##### Dataset extract #####

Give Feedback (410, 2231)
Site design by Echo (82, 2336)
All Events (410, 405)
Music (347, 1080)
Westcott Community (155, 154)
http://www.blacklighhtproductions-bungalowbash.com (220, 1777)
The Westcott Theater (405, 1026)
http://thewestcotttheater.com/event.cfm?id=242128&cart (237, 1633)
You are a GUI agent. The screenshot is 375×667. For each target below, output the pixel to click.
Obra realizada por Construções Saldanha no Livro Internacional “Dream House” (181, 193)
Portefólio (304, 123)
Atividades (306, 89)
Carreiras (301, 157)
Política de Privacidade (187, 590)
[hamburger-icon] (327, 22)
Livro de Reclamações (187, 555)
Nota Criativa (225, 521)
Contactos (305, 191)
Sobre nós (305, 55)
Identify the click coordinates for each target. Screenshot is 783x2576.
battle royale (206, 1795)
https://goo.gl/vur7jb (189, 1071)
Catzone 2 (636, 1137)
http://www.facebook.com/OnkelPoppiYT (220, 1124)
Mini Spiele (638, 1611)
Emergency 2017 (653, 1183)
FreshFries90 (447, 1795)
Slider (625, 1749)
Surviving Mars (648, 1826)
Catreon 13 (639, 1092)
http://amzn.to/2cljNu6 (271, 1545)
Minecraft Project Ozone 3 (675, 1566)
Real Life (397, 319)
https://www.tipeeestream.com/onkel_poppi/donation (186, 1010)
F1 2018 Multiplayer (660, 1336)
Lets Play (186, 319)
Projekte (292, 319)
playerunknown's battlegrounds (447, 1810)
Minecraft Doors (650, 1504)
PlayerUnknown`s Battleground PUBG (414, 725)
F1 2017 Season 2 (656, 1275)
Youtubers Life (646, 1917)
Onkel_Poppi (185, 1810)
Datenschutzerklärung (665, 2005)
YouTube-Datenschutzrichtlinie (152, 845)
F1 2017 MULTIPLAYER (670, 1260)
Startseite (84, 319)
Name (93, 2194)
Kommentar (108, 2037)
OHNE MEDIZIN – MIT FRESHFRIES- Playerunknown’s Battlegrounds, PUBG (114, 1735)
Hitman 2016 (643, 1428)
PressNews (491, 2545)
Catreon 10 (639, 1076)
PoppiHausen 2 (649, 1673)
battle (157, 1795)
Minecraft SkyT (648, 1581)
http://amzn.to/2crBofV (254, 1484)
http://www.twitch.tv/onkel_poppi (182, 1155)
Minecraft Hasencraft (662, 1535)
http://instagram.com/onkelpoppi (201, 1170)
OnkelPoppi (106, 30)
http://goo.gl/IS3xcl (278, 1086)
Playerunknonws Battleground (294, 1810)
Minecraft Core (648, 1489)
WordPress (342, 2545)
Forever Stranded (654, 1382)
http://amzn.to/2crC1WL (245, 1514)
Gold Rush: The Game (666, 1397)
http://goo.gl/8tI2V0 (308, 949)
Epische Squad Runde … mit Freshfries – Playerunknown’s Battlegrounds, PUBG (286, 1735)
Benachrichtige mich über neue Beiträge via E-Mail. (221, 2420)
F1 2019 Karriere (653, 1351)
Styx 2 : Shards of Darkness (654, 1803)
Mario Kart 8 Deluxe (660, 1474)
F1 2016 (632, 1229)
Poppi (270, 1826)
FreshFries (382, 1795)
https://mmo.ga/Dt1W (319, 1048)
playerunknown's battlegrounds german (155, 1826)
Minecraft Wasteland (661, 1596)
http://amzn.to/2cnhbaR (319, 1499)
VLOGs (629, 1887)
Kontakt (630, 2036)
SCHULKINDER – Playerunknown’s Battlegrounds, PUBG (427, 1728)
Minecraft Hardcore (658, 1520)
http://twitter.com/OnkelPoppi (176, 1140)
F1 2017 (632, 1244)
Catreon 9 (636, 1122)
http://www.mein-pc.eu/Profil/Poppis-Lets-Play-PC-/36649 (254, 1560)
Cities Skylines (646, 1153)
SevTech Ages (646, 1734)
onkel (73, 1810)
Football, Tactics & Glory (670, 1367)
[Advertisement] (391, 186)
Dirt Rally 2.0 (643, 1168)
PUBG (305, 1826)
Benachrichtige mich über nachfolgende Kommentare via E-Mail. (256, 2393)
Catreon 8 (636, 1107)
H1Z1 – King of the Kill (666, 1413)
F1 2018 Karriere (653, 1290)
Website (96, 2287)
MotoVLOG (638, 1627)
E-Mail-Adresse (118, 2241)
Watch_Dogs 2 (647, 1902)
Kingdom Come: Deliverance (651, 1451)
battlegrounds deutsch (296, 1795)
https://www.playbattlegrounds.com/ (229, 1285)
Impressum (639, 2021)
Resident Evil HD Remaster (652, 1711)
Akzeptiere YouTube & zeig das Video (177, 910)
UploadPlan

#####

Requirement → Only a number is wanted: how many lines above include "PUBG"?

Task result → 5